Despite the challenges, Disneyland’s total attendance rebounded 64 per cent year on year to 2.8 million, driven mainly by local residents. Revenue for the year grew 19 per cent to HK$1.7 billion. The loss before interest, taxes, depreciation and amortisation narrowed 34 per cent to HK$970 million.

Tien also asked if the government had any alternatives if Disney stood firm on royalty fees, with Yau replying that the park could increase expenses and cut costs. He noted that local income last year reached a new high, while costs were also lower.

The resort is 52 per cent owned by the government, with the rest held by the Walt Disney Company via a joint venture called Hong Kong International Theme Parks.

Moriarty, the resort’s managing director, also addressed lawmakers’ questions on how to attract mainland Chinese tourists to the park.

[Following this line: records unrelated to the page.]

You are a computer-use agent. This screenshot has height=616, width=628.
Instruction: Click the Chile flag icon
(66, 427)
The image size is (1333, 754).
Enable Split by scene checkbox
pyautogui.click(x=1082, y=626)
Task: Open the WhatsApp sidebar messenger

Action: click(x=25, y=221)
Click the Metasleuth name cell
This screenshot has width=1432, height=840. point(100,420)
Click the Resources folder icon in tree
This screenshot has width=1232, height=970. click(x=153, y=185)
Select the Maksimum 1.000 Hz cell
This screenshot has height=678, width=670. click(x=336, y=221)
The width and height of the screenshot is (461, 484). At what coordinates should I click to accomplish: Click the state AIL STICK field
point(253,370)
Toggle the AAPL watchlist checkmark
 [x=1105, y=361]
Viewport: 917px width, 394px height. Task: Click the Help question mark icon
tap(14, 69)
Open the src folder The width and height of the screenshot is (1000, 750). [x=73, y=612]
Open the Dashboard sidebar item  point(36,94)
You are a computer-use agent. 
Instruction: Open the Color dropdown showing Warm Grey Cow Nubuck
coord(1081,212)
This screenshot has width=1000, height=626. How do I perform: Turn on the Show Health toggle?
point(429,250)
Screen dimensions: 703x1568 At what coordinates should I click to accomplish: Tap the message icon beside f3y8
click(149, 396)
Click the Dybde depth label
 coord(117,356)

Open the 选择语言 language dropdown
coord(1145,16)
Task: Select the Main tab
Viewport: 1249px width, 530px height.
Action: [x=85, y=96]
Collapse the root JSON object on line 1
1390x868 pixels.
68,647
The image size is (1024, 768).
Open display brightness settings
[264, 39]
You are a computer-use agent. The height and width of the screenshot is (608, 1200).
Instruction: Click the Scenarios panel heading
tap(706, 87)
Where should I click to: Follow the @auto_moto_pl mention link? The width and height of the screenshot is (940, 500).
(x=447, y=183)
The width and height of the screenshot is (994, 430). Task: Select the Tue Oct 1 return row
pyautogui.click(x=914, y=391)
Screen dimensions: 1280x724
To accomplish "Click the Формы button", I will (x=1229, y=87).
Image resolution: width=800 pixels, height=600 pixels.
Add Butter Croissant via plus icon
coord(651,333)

He said that because of the pandemic the park had not been able to see new guests arriving via transport facilities such as the high speed rail and the Hong Kong-Zhuhai-Macau Bridge which made Hong Kong more accessible to mainlanders.

With new attractions being developed, Moriarty also said the park had “more to offer” as many inbound travellers have not had the chance to check them out yet.

At the same Legco panel meeting, meanwhile, the Hong Kong Tourism Board said it planned to spend HK$100 million on promoting the city on the mainland.

Hong Kong Disneyland has racked up losses for seven straight years.


Board executive director Dane Cheng Ting-yat noted that half of 13,500 mainlanders it surveyed last December would choose to visit Hong Kong when the border reopened.

He also stressed that these publicity measures were not to restart tourism, but to lay a solid foundation to maintain Hong Kong’s image as a tourist city.

The board has received a total budget of HK$1.35 billion this year, to promote cross-border travel and celebrate the 25th anniversary of the city’s handover from British to Chinese rule.

Over half of the board’s total financial resources this year would be used to promote tourism, including local consumption, he said, adding new opportunities would also be created to boost cross-border travel.

The tourism body has also predicted significant growth in the number of arrivals during the second half of 2022, potentially reaching 9.6 million inbound travellers.

The predicted uptick would be a marked increase from last year’s 91,398 arrivals, with the board reporting the figure from 2021 represented a 97.4 per cent drop from the 3.57 million inbound travellers recorded in 2020.

The number of arrivals from the mainland also dropped significantly last year, decreasing 97.6 per cent from 2.76 million to 65,694.